EXTRACT PROVIDED:
* * *
However, I agree that this is very confusing and not at all user friendly. I'm not sure there is much we can do about this unfortunately as our hands are tied by the CUTEst implementation. @lindonroberts your thoughts on this?

chrhansk commented 5 months ago

Ok, thank you for the feedback. I was unaware of the new problem class of nonlinear least-squares problems. To make sure I understand correctly, these problems can at most incorporate variables bounds and no hard constraints (since the constraint evaluation is used for residuals), correct?

I did however write a small verification script:

import pycutest

from multiprocessing import cpu_count
from concurrent.futures import ProcessPoolExecutor

names = pycutest.find_problems()

num_procs = cpu_count()
num_probs = 0
num_ok = 0

def examine_instance(name):
    props = pycutest.problem_properties(name)

    prop_n = props['n']
    prop_m = props['m']

    problem = pycutest.import_problem(name, drop_fixed_variables=False)

    prob_n = problem.n
    prob_m = problem.m

    is_lsq = (props["objective"] == "none")

    problem_name = f"LSQ Problem {name}" if is_lsq else f"Problem {name}"

    if prop_n != prob_n and prop_n != "variable":
        print(f"{problem_name}: prob_n = {prob_n} != {prop_n} = prop_n")
        return False

    if props["objective"] == "none":
        if prop_m not in [0, "variable"]:
            print(f"{problem_name}: prop_m = {prop_m} != 0 (prob_m = {prob_m})")
* * *
ACTIVITY LIST:
[A] Reproduce the portion of the pycutest discussion starting at "chrhansk commented 5" and ending at "num_procs = cpu_count()", word for word.
[B] Resume the pycutest discussion from the point where it stops.

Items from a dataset
* * *
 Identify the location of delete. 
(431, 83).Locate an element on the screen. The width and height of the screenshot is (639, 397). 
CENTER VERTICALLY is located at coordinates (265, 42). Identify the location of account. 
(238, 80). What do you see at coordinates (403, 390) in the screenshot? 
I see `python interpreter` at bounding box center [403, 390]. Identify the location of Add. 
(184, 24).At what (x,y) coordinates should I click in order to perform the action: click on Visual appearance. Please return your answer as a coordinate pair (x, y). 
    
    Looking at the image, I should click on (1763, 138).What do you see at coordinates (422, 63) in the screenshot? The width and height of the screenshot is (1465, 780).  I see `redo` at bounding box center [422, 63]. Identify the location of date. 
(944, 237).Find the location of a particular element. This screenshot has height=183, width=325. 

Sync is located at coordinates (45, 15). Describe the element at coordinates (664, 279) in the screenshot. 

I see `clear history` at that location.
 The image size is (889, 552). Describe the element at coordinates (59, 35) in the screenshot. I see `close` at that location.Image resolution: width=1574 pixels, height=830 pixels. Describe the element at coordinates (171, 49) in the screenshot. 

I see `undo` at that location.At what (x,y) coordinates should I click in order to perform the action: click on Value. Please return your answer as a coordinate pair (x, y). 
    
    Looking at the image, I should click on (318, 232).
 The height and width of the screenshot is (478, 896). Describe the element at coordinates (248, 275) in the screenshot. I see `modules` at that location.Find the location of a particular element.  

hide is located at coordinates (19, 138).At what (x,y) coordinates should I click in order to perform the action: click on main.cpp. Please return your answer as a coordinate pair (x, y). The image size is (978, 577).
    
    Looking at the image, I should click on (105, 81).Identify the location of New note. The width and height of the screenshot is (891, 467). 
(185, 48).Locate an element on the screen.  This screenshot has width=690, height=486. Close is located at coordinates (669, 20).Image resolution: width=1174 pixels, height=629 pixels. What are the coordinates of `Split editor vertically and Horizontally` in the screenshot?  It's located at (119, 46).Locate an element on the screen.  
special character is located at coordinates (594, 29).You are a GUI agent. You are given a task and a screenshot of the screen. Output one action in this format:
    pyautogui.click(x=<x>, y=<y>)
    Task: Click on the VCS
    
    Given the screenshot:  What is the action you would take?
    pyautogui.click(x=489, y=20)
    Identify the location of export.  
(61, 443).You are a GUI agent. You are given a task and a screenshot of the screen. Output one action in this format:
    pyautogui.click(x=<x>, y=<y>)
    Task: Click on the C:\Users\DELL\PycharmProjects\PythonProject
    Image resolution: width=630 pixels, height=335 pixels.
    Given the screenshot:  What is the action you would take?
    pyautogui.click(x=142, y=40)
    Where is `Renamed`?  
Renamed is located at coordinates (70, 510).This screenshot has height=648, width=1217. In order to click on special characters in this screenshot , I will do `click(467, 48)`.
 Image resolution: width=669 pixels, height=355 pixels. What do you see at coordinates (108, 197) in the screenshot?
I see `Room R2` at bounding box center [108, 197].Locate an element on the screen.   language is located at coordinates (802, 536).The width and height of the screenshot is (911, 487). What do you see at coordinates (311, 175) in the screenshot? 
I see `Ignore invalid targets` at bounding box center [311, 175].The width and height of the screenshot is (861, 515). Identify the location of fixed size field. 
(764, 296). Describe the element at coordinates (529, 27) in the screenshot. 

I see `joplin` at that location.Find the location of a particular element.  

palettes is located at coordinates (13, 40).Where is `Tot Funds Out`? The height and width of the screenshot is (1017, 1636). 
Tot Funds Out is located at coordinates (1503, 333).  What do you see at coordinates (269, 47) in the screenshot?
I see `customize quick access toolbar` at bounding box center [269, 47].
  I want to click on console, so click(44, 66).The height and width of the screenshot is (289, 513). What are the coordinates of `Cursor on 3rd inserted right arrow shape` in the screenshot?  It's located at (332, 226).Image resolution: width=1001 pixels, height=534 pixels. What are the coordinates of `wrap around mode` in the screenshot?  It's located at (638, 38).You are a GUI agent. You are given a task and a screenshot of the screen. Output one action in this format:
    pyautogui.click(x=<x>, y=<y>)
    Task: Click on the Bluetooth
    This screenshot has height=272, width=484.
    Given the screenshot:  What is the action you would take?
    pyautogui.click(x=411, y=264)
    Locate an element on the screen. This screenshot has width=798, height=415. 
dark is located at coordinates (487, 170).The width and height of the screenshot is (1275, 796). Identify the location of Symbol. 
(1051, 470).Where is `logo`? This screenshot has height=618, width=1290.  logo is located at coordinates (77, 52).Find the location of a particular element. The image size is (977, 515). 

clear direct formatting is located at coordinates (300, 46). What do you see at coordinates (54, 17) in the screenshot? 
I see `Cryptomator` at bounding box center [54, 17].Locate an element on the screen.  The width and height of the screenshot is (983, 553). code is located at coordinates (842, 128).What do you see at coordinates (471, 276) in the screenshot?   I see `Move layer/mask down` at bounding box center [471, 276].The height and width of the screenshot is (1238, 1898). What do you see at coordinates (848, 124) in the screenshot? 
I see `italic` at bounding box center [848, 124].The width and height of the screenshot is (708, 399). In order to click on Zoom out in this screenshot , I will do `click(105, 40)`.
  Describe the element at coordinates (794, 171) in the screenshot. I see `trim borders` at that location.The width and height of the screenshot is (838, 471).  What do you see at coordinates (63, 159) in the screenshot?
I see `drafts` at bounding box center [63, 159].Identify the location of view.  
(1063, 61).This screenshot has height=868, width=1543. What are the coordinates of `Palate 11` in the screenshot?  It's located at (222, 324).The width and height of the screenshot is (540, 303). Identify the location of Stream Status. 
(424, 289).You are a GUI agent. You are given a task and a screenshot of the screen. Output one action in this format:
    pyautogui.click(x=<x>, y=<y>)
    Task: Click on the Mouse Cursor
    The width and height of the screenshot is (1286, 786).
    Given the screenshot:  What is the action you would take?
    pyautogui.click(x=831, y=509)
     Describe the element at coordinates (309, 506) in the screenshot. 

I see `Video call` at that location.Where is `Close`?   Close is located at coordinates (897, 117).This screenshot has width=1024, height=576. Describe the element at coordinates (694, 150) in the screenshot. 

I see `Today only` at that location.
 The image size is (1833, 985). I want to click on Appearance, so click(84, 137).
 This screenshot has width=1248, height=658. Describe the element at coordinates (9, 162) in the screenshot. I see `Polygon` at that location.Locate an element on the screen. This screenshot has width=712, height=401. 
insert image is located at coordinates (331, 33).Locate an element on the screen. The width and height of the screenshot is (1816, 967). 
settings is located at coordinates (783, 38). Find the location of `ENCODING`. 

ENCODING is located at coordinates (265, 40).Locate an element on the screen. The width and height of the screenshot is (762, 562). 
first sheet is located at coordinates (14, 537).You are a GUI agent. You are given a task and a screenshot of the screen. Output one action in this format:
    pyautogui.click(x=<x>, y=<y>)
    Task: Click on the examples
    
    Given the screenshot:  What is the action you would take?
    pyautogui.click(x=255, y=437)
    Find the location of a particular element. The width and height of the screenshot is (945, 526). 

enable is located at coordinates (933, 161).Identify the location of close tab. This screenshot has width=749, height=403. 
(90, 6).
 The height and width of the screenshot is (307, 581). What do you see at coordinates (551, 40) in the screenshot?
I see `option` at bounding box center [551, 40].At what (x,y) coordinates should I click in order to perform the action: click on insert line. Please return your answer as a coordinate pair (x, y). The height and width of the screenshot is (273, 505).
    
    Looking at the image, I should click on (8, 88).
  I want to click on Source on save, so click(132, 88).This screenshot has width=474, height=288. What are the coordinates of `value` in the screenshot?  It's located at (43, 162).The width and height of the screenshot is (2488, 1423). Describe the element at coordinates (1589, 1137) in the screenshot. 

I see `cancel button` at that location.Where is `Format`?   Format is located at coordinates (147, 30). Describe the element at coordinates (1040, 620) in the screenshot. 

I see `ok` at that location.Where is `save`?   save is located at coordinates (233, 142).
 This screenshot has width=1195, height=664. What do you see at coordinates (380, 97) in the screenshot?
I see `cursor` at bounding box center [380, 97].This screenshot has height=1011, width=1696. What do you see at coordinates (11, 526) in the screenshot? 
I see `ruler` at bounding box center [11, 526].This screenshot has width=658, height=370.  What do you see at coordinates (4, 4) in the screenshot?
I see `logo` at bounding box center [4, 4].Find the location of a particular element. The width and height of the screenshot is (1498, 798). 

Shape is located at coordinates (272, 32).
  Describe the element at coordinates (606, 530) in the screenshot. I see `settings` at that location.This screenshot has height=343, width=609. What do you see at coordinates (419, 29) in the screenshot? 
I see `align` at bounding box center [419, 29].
* * *
RESPONSES BY ITEM NUMBER:
[A]
chrhansk commented 5 months ago

Ok, thank you for the feedback. I was unaware of the new problem class of nonlinear least-squares problems. To make sure I understand correctly, these problems can at most incorporate variables bounds and no hard constraints (since the constraint evaluation is used for residuals), correct?

I did however write a small verification script:

import pycutest

from multiprocessing import cpu_count
from concurrent.futures import ProcessPoolExecutor

names = pycutest.find_problems()

num_procs = cpu_count()

[B]
            return False
    else:
        if prop_m != prob_m and prop_m != "variable":
            print(f"{problem_name}: prob_m = {prob_m} != {prop_m} = prop_m")
            return False

    # print(f"{problem_name}: OK")
    return True

with ProcessPoolExecutor(num_procs) as executor:
    futures = [executor.submit(examine_instance, name) for name in names]
    num_probs = len(futures)

    for future in futures:
        if future.result():
            num_ok += 1

print(f"Problems: {num_probs}, OK: {num_ok}")

Out of the 1530 CUTest problems currently available, I see the following possible classification problems:

In terms of the LSQ problems: Sometimes the m-property is set to zero, but other times it is set to the number of residuals. At other times, it has a completely different value all together...

There are also some problems with the normal NLP instances though. So maybe this is also an upstream problem?

jfowkes commented 5 months ago

@chrhansk I have looked more into this and it turns out there is an issue with your script for detecting least squares problems: only CUTEst problems with NE in the problem name are encoded as having residuals in the constraints, the others have a least squares objective but are encoded in obj as normal problems. Apologies I should have made this clearer. The remaining few non-least squares problems that your script flags are in fact correctly classified as the CUTEst classification scheme ignores bound constraints:

The symbol(s) after the third hyphen indicate the number of constraints (other than fixed variables and bounds) in the problem

For example, the PORTSNQP problem has:

There is a single equality constraint of the form sum(i=1,n) x_i = 1 Finally, there are simple bounds 0 <= x_i (i=1,n)

So once again our hands are rather tied by decisions from upstream. Although perhaps we need a better way of documenting the two different types of least-squares problem?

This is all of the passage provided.